The obverse features the effigy of Her Majesty Queen Elizabeth II by Susanna Blunt.
The image by Canadian artist Emily Damstra occupies the entirety of the reverse field. It features a portrait of a beaver in mid-dive, a gnawed portion of a tree gripped firmly by the beaver’s chisel-shaped incisors. The beaver’s elongated body is at the forefront, stretching from one edge to the other, as it navigates the familiar confines of its pond. Acting as a natural rudder, its iconic, leathery tail helps the beaver steady itself in the water. Its hind feet propel it towards the bottom of the pond, where it will add the long, leafy branch to its underwater food reserves in preparation for the oncoming winter. The word “CANADA” is engraved along the bottom left edge of the coin, next to the face value of “50 DOLLARS” and the date “2014.”

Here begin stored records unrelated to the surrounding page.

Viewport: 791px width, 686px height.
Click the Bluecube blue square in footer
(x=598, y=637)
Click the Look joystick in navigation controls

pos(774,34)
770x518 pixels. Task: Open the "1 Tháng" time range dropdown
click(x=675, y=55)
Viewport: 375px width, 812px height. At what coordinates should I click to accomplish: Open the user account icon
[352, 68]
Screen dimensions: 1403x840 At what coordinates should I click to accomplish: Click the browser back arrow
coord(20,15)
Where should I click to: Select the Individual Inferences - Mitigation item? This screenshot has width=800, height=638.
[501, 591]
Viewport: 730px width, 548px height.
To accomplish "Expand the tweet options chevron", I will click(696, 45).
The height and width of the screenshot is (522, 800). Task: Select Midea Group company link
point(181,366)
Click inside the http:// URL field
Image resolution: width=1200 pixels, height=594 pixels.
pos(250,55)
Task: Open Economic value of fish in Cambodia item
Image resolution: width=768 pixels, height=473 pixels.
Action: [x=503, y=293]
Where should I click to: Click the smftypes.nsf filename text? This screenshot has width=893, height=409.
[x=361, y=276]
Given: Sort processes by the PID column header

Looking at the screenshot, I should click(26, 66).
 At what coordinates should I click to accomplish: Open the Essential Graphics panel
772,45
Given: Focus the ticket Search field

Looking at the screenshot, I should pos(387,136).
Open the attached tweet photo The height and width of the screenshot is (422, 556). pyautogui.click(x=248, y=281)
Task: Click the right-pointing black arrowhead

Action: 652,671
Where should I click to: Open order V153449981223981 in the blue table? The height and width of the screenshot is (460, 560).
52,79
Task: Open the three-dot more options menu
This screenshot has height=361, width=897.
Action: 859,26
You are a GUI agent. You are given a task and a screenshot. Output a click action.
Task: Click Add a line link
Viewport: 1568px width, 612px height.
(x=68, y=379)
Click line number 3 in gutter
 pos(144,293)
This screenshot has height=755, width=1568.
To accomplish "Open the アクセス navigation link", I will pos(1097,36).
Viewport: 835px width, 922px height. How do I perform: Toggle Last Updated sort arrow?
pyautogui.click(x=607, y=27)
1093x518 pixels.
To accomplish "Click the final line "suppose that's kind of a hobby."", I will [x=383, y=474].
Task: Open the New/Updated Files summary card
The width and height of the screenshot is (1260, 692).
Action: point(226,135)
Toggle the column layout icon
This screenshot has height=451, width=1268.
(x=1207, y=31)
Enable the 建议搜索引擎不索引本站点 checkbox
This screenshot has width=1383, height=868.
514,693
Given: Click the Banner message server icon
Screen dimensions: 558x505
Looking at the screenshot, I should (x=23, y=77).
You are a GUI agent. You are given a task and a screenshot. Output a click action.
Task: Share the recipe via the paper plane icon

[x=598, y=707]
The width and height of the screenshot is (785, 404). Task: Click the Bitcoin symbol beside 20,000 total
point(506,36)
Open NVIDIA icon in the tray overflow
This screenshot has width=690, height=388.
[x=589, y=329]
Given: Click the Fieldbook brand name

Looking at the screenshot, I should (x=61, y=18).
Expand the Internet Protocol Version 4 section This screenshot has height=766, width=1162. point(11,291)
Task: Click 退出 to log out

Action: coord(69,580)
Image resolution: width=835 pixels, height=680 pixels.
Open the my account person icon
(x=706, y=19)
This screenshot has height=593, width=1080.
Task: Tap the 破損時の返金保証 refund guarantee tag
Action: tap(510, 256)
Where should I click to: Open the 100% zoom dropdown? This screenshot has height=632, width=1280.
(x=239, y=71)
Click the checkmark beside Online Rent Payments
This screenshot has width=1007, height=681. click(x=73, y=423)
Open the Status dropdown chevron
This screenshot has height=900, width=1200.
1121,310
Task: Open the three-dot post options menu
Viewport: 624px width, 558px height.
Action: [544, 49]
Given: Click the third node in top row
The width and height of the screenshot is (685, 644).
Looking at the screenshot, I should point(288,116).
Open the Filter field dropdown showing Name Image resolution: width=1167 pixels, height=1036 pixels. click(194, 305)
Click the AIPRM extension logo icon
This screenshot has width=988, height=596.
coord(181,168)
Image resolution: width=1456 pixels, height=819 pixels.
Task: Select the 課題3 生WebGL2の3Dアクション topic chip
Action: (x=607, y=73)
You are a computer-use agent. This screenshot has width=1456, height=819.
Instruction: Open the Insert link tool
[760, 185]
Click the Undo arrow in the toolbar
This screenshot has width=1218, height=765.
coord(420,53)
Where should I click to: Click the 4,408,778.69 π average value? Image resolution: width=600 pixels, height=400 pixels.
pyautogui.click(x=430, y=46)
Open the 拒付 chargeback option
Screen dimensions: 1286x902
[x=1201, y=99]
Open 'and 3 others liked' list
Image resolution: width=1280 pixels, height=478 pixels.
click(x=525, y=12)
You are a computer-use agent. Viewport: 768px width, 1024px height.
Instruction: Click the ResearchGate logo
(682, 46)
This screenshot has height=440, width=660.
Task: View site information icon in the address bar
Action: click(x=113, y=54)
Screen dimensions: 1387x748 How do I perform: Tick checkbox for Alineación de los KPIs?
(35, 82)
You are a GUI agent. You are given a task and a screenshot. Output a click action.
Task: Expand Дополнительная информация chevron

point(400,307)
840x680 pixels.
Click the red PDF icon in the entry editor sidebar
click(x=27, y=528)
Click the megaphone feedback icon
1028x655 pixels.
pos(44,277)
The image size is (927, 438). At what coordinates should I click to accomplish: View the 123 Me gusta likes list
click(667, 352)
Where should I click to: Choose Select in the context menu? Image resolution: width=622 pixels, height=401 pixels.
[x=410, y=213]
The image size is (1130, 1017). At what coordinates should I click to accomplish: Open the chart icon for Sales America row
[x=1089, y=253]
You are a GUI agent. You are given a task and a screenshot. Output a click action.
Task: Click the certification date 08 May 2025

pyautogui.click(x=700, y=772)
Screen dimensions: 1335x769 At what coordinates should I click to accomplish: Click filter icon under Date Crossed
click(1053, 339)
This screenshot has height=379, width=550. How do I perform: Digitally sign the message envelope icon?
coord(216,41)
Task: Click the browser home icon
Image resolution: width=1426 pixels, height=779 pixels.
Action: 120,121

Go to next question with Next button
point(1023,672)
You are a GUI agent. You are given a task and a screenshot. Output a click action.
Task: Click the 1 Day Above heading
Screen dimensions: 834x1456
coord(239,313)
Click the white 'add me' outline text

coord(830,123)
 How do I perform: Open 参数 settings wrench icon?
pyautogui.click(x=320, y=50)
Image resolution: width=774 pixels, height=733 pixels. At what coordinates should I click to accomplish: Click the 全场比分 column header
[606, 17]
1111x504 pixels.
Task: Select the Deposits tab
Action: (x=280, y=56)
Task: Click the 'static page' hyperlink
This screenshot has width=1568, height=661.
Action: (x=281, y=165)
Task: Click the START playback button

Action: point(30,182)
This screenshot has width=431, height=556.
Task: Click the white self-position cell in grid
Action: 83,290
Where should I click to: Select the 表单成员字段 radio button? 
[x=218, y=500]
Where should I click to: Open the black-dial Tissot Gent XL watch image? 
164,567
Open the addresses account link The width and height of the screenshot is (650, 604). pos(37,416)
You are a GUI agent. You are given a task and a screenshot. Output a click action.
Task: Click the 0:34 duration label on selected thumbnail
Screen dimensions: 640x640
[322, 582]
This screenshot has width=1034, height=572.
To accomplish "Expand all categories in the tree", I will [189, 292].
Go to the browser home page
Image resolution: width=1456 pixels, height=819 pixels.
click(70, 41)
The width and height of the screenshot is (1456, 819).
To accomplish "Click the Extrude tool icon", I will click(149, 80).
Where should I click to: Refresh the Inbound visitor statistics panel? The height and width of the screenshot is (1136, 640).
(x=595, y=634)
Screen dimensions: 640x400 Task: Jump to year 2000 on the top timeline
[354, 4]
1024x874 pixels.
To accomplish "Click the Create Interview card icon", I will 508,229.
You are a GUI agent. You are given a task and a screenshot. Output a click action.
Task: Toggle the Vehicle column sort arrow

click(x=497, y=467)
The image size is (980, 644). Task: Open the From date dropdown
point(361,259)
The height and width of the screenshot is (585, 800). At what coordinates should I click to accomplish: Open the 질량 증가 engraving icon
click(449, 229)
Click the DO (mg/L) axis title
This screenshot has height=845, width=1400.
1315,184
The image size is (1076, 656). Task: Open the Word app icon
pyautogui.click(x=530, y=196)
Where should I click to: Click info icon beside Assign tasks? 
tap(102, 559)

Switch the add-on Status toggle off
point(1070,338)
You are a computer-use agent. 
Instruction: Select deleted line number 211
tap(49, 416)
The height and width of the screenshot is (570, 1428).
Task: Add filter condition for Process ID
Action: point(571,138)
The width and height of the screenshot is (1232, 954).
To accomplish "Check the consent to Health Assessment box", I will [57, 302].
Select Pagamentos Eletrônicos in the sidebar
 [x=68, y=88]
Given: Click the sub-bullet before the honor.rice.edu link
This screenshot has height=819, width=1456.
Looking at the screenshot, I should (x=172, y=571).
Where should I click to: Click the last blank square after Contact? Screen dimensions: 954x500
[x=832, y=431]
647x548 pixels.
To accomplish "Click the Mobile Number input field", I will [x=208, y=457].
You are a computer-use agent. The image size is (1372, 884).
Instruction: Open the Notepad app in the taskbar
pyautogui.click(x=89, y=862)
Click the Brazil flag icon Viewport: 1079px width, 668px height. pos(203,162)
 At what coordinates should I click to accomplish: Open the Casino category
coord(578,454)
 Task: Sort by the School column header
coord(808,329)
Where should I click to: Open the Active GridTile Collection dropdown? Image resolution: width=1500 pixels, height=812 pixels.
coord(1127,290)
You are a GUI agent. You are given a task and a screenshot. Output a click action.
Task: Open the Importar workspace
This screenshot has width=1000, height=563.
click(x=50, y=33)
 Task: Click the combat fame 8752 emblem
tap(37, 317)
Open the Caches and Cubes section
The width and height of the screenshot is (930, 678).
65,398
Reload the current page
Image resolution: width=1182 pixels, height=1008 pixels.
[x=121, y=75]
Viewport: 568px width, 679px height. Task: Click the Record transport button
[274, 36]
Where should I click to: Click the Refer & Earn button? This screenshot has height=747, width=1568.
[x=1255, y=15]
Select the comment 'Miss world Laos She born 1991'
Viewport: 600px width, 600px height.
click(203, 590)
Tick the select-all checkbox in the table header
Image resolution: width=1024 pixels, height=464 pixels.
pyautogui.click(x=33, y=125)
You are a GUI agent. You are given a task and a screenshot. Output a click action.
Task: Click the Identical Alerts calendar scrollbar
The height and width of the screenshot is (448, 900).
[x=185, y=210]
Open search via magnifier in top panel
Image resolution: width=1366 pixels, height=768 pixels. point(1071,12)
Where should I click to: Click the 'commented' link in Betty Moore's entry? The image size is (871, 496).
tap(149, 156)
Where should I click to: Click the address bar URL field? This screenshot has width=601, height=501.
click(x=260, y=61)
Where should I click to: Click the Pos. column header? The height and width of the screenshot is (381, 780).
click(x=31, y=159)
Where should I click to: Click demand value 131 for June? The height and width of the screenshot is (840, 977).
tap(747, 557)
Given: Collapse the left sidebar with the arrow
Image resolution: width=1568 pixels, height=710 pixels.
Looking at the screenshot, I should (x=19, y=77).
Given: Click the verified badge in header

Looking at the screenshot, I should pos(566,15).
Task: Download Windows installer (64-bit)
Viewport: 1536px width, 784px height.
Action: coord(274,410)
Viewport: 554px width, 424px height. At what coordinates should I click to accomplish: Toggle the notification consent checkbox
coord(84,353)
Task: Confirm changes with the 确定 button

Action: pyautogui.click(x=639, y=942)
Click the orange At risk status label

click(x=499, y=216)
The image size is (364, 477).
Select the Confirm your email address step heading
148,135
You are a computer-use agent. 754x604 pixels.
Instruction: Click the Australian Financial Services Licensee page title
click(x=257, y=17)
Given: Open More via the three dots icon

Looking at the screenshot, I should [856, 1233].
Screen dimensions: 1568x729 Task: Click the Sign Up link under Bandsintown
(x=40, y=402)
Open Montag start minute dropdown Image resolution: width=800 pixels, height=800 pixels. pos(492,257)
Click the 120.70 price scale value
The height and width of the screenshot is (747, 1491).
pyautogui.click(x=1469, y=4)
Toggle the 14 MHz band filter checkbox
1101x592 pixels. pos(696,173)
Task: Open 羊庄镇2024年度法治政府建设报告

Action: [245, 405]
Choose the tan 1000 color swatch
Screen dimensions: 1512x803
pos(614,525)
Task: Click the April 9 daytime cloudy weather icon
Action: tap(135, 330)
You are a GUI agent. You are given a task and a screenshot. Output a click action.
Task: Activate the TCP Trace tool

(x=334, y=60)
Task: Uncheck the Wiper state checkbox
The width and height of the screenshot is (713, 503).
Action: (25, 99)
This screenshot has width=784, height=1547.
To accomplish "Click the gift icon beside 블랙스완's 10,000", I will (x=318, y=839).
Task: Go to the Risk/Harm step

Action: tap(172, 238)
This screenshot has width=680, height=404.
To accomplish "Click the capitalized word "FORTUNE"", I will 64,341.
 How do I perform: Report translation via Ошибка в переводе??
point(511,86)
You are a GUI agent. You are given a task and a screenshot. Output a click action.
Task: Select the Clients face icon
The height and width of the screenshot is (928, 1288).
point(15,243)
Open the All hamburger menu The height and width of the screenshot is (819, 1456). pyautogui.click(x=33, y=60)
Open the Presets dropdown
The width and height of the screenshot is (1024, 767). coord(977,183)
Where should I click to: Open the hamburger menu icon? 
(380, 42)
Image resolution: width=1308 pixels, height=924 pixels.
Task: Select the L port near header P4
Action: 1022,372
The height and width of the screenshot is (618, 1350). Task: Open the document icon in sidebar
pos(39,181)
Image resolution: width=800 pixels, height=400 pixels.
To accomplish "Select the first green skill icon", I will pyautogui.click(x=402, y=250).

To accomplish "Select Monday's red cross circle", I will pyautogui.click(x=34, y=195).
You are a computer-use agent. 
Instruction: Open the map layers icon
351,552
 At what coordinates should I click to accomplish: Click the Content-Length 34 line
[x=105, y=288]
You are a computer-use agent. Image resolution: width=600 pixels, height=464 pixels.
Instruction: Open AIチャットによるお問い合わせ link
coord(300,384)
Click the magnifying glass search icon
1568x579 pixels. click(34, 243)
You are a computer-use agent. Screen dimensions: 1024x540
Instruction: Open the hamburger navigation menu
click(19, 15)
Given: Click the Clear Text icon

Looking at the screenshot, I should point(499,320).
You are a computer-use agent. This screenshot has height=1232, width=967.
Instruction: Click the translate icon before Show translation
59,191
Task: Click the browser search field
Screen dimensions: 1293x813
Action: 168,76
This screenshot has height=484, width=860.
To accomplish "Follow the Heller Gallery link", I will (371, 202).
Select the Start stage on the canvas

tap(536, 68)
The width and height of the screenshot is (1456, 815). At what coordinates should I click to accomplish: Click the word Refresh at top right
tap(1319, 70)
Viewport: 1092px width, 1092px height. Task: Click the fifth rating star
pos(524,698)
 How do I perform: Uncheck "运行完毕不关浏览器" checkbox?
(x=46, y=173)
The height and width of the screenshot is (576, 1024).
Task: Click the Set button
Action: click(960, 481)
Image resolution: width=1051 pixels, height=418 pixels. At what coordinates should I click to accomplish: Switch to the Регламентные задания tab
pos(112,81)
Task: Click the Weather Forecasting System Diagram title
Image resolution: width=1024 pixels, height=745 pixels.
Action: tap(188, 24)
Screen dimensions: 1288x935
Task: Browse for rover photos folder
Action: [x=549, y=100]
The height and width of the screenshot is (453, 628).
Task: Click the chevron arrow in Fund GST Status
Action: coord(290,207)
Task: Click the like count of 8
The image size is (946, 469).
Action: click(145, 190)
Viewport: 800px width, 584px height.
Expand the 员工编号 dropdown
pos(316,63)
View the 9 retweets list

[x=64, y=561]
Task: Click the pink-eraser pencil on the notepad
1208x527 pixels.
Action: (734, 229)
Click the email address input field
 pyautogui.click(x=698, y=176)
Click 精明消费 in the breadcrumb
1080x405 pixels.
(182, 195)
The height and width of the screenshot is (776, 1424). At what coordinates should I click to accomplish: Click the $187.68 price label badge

- This finely detailed coin is a celebration of one of Canada’s most beloved national animals in its natural habitat.
- A unique gift and collectible that celebrates Canada’s natural landscape, its fauna, and one of its most widely recognized icons.
- A striking addition to any Canadiana - or nature-themed collection
Face Value:50 dollars
Composition:99.99% fine silver
Advertising Date: November 5, 2013
Launch Date: November 5, 2013
Finished Packaging Size:
117 mm x 96 mm
Coin is encapsulated and presented in a Royal Canadian Mint-branded maroon clamshell case lined with flock and protected by a black sleeve.
Complete Certificate Text:
Adaptations in Action: The Amphibious Beaver
For many who have spent time near Canada’s lakes and wetlands, the sight of the industrious beaver (Castor canadensis) offers a unique glimpse of Canada’s national symbol in its natural habitat. Its flat, wide tail is unmistakable, as are the razor-sharp incisors that can fell up to 200 trees per year. On land, the animal’s rounded body shape gives it an awkward, slower gait; yet under water, its unique traits transform it into a graceful swimmer capable of reaching speeds of up to 7 kilometres per hours.
Once-prized by fur traders, the beaver’s coat acts as insulation throughout the seasons, and a regular grooming routine keeps the fur covered with castor oil to give it its waterproof qualities. Underwater vision is ensured thanks to a transparent membrane over the beaver’s eyes, while valves in its nose and ears block out water. The beaver can also draw its lips closed behind its trademark incisors, which allows it to gnaw underwater. While its webbed hind feet help propel the animal in the water, its smaller, more dexterous forepaws allow the beaver to dig and carry land-based materials to its aquatic habitat.
They are nature’s natural loggers and engineers – beavers will alter their environment by building dams to raise water levels, or divert water flow with canals. In fact, they will devote most of their time to building and maintaining all of their structures, including their lodge. This habitat is typically a cone-shaped mound of sticks and mud that rises above the water line, thus offering dry living areas inside for the family group. Two underwater entrances allow for a quick exit in case of a predator’s intrusion. These also allow the beavers to emerge from their den and feast on their underwater food reserves during the winter, or to head for land in the spring and summer to feed on an herbaceous diet.